## start EXTRACT

Easter Sermon for Friends Congregational Church

“Rolling Away the Stone of Forgetfulness”

Delivered by Reverend Dan De Leon

Easter Sunday, March 23, 2008

John 20:1-18

 

What is so special about Easter Sunday?  The church opens its doors every Sunday throughout the year, but this day is the one where people darken the church’s door in droves more than any other Sunday.

 

But why is that?  There are other Holy days in the Christian calendar that we get excited about.  Christmas comes to mind, but Christmas day, the day when we celebrate the birth of Jesus, rarely falls on a Sunday.

 

Most recently that was in 2005 when Christmas fell on a Sunday.  But our attendance wasn’t through the roof.  I understand that a mega-church here in town even closed on Christmas day because it fell on a Sunday.  Go figure.

 

But Easter is the big day.  It’s the one Sunday a year that is more highly-attended than any other day of worship.  So, why do we come here?

 

Every Easter we do this.  It’s like we’re my favorite Muppets, the old guys in the balcony, going, “Tell me again why we come here?”

 

We might be here just because that’s tradition.  It’s what we’re supposed to do, but that’s just not enough.  What’s behind the tradition?  Do we come here for drama and spectacle?  Do we come here out of guilt or obligation?  Do we come here for Easter Egg hunts and Easter brunches?

 

No matter how you slice it, we come here partly for a reminder.  We need a reminder of the story of Christ’s resurrection.  We know what Easter is all about, but for some reason we need our annual reminder of that message.  We need a memory jogger.

 

That’s what we called them when I was in the fourth grade: memory joggers.  But memory joggers were not as festive or fun as our Easter celebrations.  If you ever forgot to do your homework, then you got a memory jogger.  The other kids would turn in their assignments, and if you didn’t have your homework to turn in, the teacher gave you a piece of paper that made note of the assignment.  You had to sign that piece of paper and then rip off the white sheet for the teacher to keep.  The yellow copy had to go home with you for you to get your parents to sign.  Then you’d return the signed yellow copy of the memory jogger along with your belated homework assignment.

## end EXTRACT

LIST OF TASKS>
1. Reproduce the passage of the Easter sermon that begins with the words containing "But why is that?  There" and ends with "do we come here?".
2. Answer these questions from the Easter sermon:
(a) Which Bible passage is listed with the sermon?
(b) In what year did Christmas most recently fall on a Sunday?
(c) Which copy of the memory jogger had to go home for a parent's signature?

## start PROVIDED DATA

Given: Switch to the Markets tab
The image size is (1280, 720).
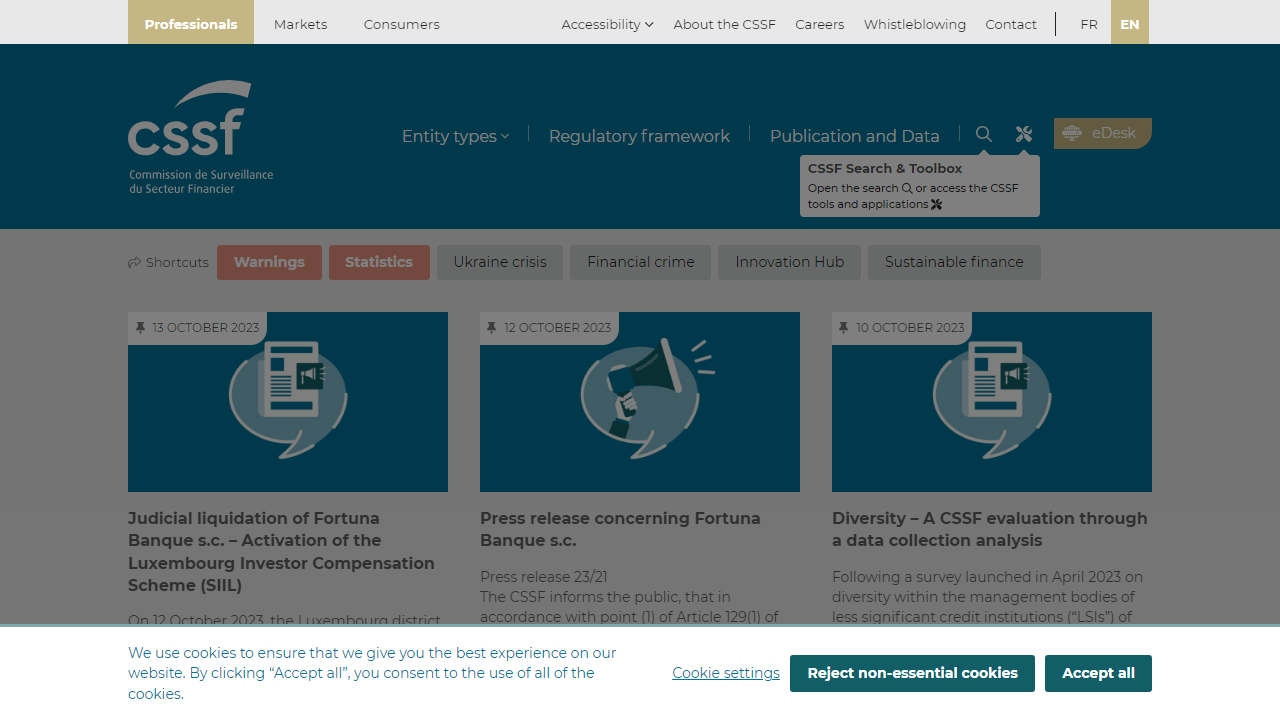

## end PROVIDED DATA

CORRECT ANSWERS>
1.
But why is that?  There are other Holy days in the Christian calendar that we get excited about.  Christmas comes to mind, but Christmas day, the day when we celebrate the birth of Jesus, rarely falls on a Sunday.

 

Most recently that was in 2005 when Christmas fell on a Sunday.  But our attendance wasn’t through the roof.  I understand that a mega-church here in town even closed on Christmas day because it fell on a Sunday.  Go figure.

 

But Easter is the big day.  It’s the one Sunday a year that is more highly-attended than any other day of worship.  So, why do we come here?

2.
(a) John 20:1-18
(b) 2005
(c) The yellow copy